Today is the 192nd anniversary of Tecumseh's death...

--ryan




Tecumseh

"Panther Crossing in the Sky"

1768-1813

In the dark and bloody year of 1768, a woman born Tsalagi but captured and married into the Shawenese and named Methotase gave birth to a healthy boy. At the very moment of his birth, a comet flashed low across the sky. This boy's father, a highly respected Shawenese warrior named Puckesinwa, himself the grandson of a famous chief, named his son "Tecumseh" or "Panther crossing the Sky." Because of this great sign, Puckesinwa knew that this man-child was destined for greatness. A national hero had been born into the Kispotho sept.

Tecumseh grew up in the company of six siblings. History has always associated him with his infamous brother Laulewasika (Makes a Loud Noise) because he was an ill-tempered infant and later known as Tenskwatawa (The Prophet). However, Tecumseh was closer to his older brother Chiksika, and his older sister, Tecumapese, whom he deeply loved.

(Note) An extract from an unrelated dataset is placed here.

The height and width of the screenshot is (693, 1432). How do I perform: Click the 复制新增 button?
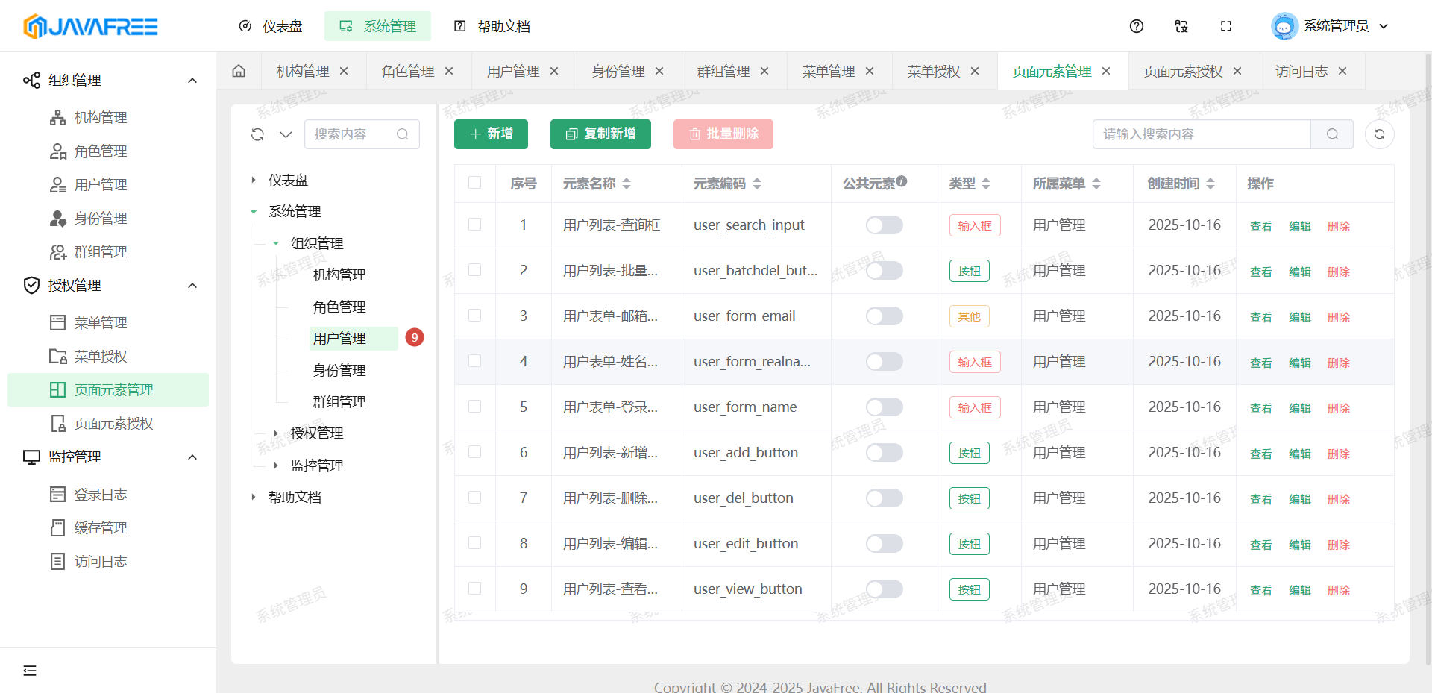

Tecumseh grew to manhood amid the border warfare that ravaged the Ohio Valley during the last quarter of the eighteenth century. In 1774, his father was killed at the Battle of Point Pleasant, and in 1779 his saddened mother left with those Shawnees who migrated to Missouri. Tecumseh was raised by his older sister, Tecumapese. He accompanied an older brother, Chiksika, on a series of raids against frontier settlements in Kentucky and Tennessee in the late 1780s.

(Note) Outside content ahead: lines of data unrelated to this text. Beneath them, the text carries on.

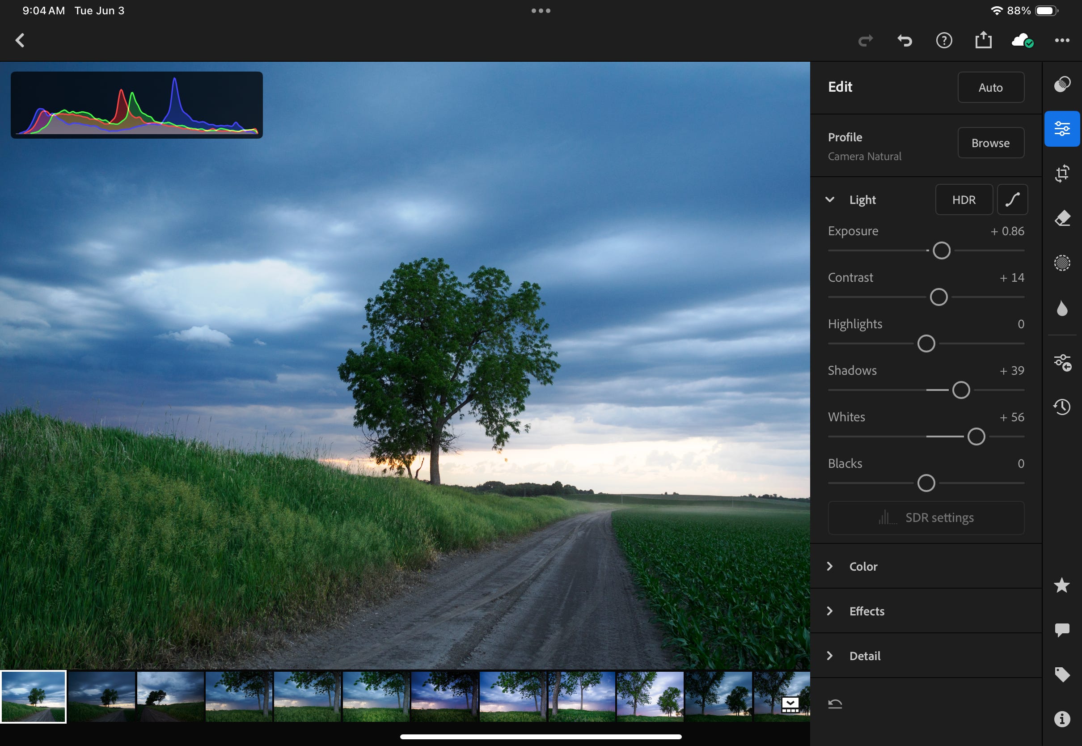The image size is (1082, 746).
Task: Open the Masking tool
Action: [1062, 263]
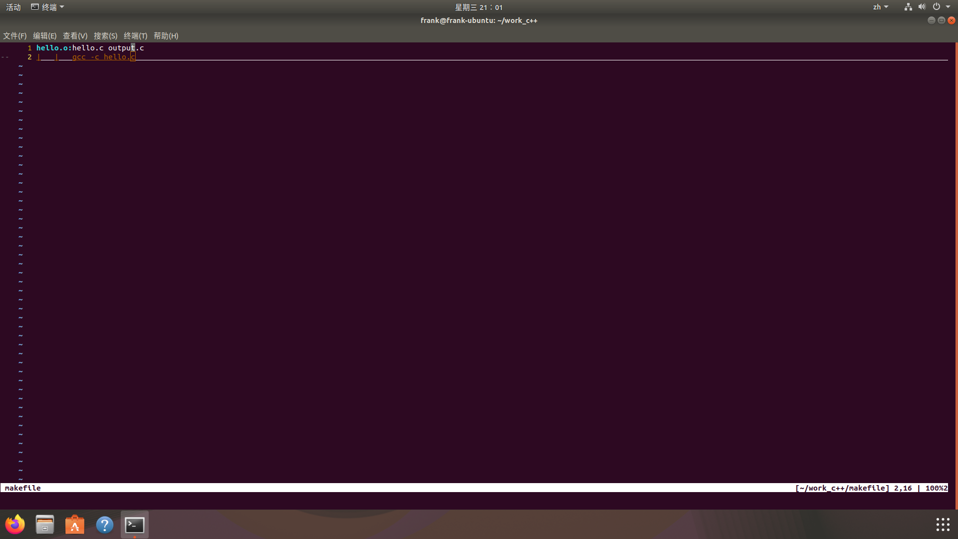Viewport: 958px width, 539px height.
Task: Open the 编辑(E) menu
Action: click(45, 36)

By 1800, Tecumseh had emerged as a prominent war chief. He led a band of militant, younger warriors and their families located at a village on the White River in east-central Indiana. There in 1805, Lalawethika (Makes a Loud Noise) experienced a series of visions that transformed him into a prominent religious leader. Taking the name Tenskwatawa, or "The Open Door", the new Shawnee prophet began to preach a new belief that seemed to offer the Indians a religious deliverance from their problems.

Tecumseh seemed reluctant to accept his brother's teachings, but after it appeared that he had accurately predicted an eclipse of the sun and a huge earthquake in New Madrid, Indians from throughout the Midwest tribes flocked to the Shawnee village at Greenville, Ohio.

Once gathered there, Tecumseh slowly transformed his brother's religious followers into a political movement.

After returning from the South, Tecumseh tried to rebuild his shattered confederacy, but when the War of 1812 broke out, he withdrew to Michigan where he assisted the British in the capture of Detroit and led pro-British Indians in subsequent actions in southern Michigan and northern Ohio.

When William Henry Harrison invaded Upper Canada, Tecumseh reluctantly accompanied the British retreat. He was killed by American forces at the Battle of the Thames on October 5, 1813. His body was never recovered.